Although the American colonies were mainly Protestant, not all Protestants shared the same beliefs. A Puritan clergyman named Roger Williams protested against the crimes committed against Native Americans and said the church should not try to build a Christian society based on such actions. Like Williams, Anabaptists believed that the church should remain separate from the state. They also believed in separating themselves from society and forming their own communities of believers. Since Protestantism continues to be challenged and altered by different groups, it is clear that this religion will never become one-dimensional.

Just as Protestantism was divided in the colonies, non-Protestant religions provided religious diversity as well. In The Declaration of Independence, Thomas Jefferson wrote, “they [men] are endowed by their Creator with certain unalienable rights”. By using the word Creator, Jefferson was not referring to the vengeful God of the Puritans who determined who went to heaven or hell. Instead, Jefferson and other revolutionaries during the Enlightenment era of the eighteenth century shared the ideas of deists in Europe. Deists believed that God created the universe and then did not interfere with anything in it.
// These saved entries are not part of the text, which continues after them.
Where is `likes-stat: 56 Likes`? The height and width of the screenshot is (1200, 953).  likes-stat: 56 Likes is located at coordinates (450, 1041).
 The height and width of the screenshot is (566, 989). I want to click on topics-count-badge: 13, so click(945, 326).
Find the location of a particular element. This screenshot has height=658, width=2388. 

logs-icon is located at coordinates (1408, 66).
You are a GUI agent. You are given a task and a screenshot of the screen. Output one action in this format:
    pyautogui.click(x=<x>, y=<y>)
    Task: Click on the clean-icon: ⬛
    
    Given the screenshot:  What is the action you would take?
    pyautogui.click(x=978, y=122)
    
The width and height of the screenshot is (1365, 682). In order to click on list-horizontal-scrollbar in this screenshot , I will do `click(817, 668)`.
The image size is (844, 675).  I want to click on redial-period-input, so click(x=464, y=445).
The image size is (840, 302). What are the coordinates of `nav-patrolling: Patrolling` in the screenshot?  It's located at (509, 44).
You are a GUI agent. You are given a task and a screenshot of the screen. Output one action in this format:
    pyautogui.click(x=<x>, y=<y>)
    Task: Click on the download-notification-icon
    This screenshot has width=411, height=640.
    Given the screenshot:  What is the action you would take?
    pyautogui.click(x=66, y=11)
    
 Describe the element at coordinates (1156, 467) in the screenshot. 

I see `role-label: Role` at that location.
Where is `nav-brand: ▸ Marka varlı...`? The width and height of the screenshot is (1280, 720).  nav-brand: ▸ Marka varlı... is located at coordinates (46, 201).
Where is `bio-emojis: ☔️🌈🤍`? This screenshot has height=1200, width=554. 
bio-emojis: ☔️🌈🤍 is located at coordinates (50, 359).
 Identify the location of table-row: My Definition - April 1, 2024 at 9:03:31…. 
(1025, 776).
The deist God had the confidence in mankind to let people independently govern the world He created.   

 

What Life was like for American Immigrants in the Nineteenth Century

Thousands of immigrants came to American cities like New York in the 1880s. The growth of industry created a need for labor; however, the laborers, including children, were rarely treated well. Jacob Riis published How the Other Half Lives to expose the living and working conditions in New York slums. The middle class was stunned into action to improve the city and reforms resulted from Riis’ writings.

In his book, Riis points out that immigrants who were established and had become successful in America were treating the new immigrants poorly. For example, an Italian family paid an Irish landlord more than twice what their three rooms were worth. The head of the family asked the landlord to lower the rent, but he threatened to throw the family out in the street if they did not pay what he asked. Riis wrote, “The once unwelcome Irishman has been followed in his turn by the Italian, the Russian Jew, and the Chinaman, and has himself taken a hand at opposition…against these latter hordes.” Since immigrants like the Irish who were in America longer were treated poorly when they arrived, they treated new immigrants badly as well.

Although today working from home is often considered a luxury, this was not true for immigrants in the late nineteenth century. Factories hired immigrants to work from home because there were no laws that governed how long an immigrant could work outside the factory. Inside the factory there were rules, like required lunch breaks, and children could not start working until they were in their teens. In the tenements, however, “the child works unchallenged from the day he is old enough to pull a thread. There is no such thing as a dinner hour…and the “day” is lengthened at both ends far into the night.”

Working and living conditions in the tenements became even more unbearable in the summer. Families were so crowded together that diseases spread easily and many people, especially children, did not live through August. Fire escapes and trucks became bedrooms so that people could by chance get some fresher air than the stifling heat from cooking and working indoors provided.

Sadly, there was little chance that a young immigrant could improve his condition. Riis wrote, “The old question, what to do with the boy, assumes a new and serious phase in the tenements…in nine cases out of ten he would make an excellent mechanic, if trained early to work at a trade, for he is neither dull nor slow, but the short-sighted despotism of the trades unions has practically closed that avenue to him.” Once a child was born into a poor immigrant family, other Americans, including former immigrants, refused to help him make a decent living. Without the chance to earn money honestly, many immigrant children took to the streets and became thieves.